A measure that has rapidly emerged as a screener of choice among many experts [35] is the Patient Health Questionnaire-9. Originally developed in 1990s as part of the PRIME-MD (Primary Care Evaluation of Mental Disorders) by Spitzer, Williams and Kroenke [36], the PHQ-9 is now publicly available and features a Likert-style response format for easy self-administration and rapid scoring by the clinician. The PHQ-9 has been shown to be effective and efficient as a depression screening tool for older adults in primary care settings [37] and has been successfully used to identify depression in homebound older persons [38]. It has high reliability and has been extensively validated in a variety of contexts [39–45]; both a diagnostic algorithm and cut point (of 10 points or above) have been validated for the PHQ. Furthermore, the measure has dimensionality and demonstrated sensitivity to change [40, 41], both of which are useful in the context of tracking symptoms among persons under treatment or monitoring persons at risk for depression.
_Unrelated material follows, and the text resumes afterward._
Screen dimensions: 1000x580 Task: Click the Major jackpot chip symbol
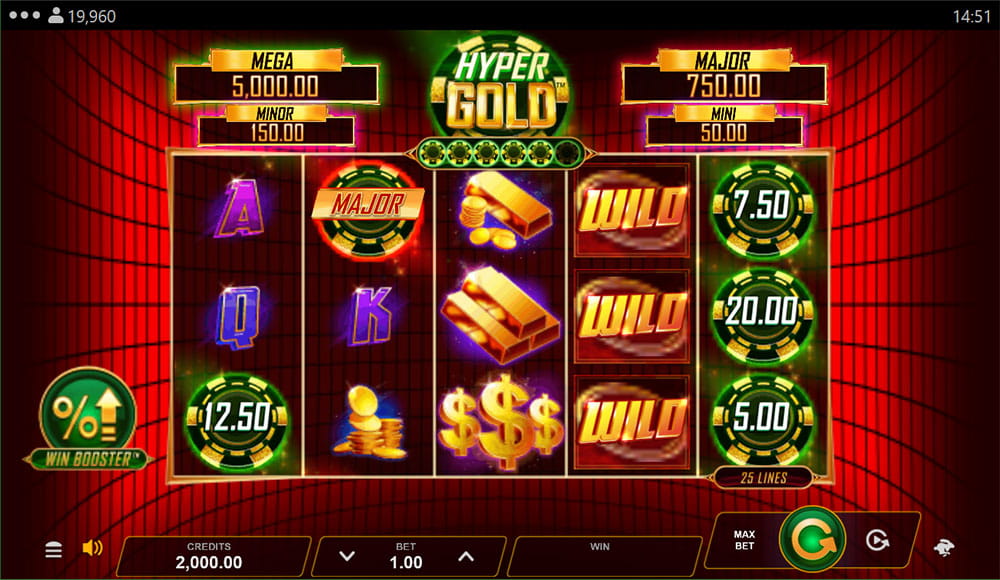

Among commonly used measures, the PHQ-9 was designed to map most directly to the modern criteria for major depression in the DSM [46]. To increase applicability, an eight-item version (PHQ-8) is also available and it removes the item pertaining to thoughts of death/suicide, as this may be inappropriate in certain large-scale screening contexts where rapid clarification and follow-up is not possible; however, current evidence shows that the validated cutoff of the PHQ-8 has comparable sensitivity and specificity for depression as the original nine-item version [47]. A two-item version of the PHQ has also performed well in validation studies, and has been recommended for initial depression screening due to its brevity [48, 49]. Unlike most other screeners, the PHQ also does not show any evidence of differential item functioning that was observed for other measures [42, 43]. In part because of the attributes noted above, the PHQ has gained traction as a screener and has been recommended for the purpose by a variety of agencies/organizations, and Medicare has integrated the PHQ-9 into the revised Minimum Data Set assessments (MDS 3.0) for nursing home residents [50]. (For more re: policy, see Table 9.1 in Chap. 9.)